## Data shown

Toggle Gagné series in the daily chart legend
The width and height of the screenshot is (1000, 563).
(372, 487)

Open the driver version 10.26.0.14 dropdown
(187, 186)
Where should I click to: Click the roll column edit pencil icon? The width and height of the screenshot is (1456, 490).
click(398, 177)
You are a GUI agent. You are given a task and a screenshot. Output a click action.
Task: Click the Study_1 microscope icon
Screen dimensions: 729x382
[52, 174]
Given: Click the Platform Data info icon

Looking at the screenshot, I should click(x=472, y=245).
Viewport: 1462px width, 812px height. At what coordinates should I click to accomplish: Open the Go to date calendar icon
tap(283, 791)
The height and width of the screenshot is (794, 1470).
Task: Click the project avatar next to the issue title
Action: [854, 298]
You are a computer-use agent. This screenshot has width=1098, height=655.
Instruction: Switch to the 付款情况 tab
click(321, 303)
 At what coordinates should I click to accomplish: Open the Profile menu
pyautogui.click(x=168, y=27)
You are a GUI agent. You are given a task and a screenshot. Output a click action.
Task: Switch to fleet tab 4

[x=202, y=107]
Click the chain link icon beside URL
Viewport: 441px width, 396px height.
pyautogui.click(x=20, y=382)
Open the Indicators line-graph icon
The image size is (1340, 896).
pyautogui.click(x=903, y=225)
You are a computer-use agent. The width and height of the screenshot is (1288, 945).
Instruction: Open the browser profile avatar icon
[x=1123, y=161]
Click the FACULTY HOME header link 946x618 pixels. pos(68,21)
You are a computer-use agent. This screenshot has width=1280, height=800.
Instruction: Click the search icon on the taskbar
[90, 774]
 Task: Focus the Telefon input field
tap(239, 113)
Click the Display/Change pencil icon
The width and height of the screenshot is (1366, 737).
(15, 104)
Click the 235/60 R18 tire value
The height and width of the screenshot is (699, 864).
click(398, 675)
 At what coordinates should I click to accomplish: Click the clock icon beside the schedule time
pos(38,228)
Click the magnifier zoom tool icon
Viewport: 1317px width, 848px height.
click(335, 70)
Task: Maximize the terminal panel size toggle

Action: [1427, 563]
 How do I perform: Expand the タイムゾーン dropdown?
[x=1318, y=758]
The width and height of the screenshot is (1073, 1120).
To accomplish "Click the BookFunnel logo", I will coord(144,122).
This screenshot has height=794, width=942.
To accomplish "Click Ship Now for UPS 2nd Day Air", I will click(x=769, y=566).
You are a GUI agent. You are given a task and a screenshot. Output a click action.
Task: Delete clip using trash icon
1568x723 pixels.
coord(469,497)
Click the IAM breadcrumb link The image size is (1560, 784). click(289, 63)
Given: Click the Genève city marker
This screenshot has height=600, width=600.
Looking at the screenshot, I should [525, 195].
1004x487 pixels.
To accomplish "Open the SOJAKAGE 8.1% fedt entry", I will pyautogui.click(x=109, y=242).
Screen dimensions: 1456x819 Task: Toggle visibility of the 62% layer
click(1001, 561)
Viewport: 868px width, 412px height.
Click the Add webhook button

## What the task asks
Rewrite the records above as a numbered list with one line per item, leaving out any blank lines.

## Task answer
1. Toggle Gagné series in the daily chart legend
2. The width and height of the screenshot is (1000, 563).
3. (372, 487)
4. Open the driver version 10.26.0.14 dropdown
5. (187, 186)
6. Where should I click to: Click the roll column edit pencil icon? The width and height of the screenshot is (1456, 490).
7. click(398, 177)
8. You are a GUI agent. You are given a task and a screenshot. Output a click action.
9. Task: Click the Study_1 microscope icon
10. Screen dimensions: 729x382
11. [52, 174]
12. Given: Click the Platform Data info icon
13. Looking at the screenshot, I should click(x=472, y=245).
14. Viewport: 1462px width, 812px height. At what coordinates should I click to accomplish: Open the Go to date calendar icon
15. tap(283, 791)
16. The height and width of the screenshot is (794, 1470).
17. Task: Click the project avatar next to the issue title
18. Action: [854, 298]
19. You are a computer-use agent. This screenshot has width=1098, height=655.
20. Instruction: Switch to the 付款情况 tab
21. click(321, 303)
22.  At what coordinates should I click to accomplish: Open the Profile menu
23. pyautogui.click(x=168, y=27)
24. You are a GUI agent. You are given a task and a screenshot. Output a click action.
25. Task: Switch to fleet tab 4
26. [x=202, y=107]
27. Click the chain link icon beside URL
28. Viewport: 441px width, 396px height.
29. pyautogui.click(x=20, y=382)
30. Open the Indicators line-graph icon
31. The image size is (1340, 896).
32. pyautogui.click(x=903, y=225)
33. You are a computer-use agent. The width and height of the screenshot is (1288, 945).
34. Instruction: Open the browser profile avatar icon
35. [x=1123, y=161]
36. Click the FACULTY HOME header link 946x618 pixels. pos(68,21)
37. You are a computer-use agent. This screenshot has width=1280, height=800.
38. Instruction: Click the search icon on the taskbar
39. [90, 774]
40.  Task: Focus the Telefon input field
41. tap(239, 113)
42. Click the Display/Change pencil icon
43. The width and height of the screenshot is (1366, 737).
44. (15, 104)
45. Click the 235/60 R18 tire value
46. The height and width of the screenshot is (699, 864).
47. click(398, 675)
48.  At what coordinates should I click to accomplish: Click the clock icon beside the schedule time
49. pos(38,228)
50. Click the magnifier zoom tool icon
51. Viewport: 1317px width, 848px height.
52. click(335, 70)
53. Task: Maximize the terminal panel size toggle
54. Action: [1427, 563]
55.  How do I perform: Expand the タイムゾーン dropdown?
56. [x=1318, y=758]
57. The width and height of the screenshot is (1073, 1120).
58. To accomplish "Click the BookFunnel logo", I will coord(144,122).
59. This screenshot has height=794, width=942.
60. To accomplish "Click Ship Now for UPS 2nd Day Air", I will click(x=769, y=566).
61. You are a GUI agent. You are given a task and a screenshot. Output a click action.
62. Task: Delete clip using trash icon
63. 1568x723 pixels.
64. coord(469,497)
65. Click the IAM breadcrumb link The image size is (1560, 784). click(289, 63)
66. Given: Click the Genève city marker
67. This screenshot has height=600, width=600.
68. Looking at the screenshot, I should [525, 195].
69. 1004x487 pixels.
70. To accomplish "Open the SOJAKAGE 8.1% fedt entry", I will pyautogui.click(x=109, y=242).
71. Screen dimensions: 1456x819 Task: Toggle visibility of the 62% layer
72. click(1001, 561)
73. Viewport: 868px width, 412px height.
74. Click the Add webhook button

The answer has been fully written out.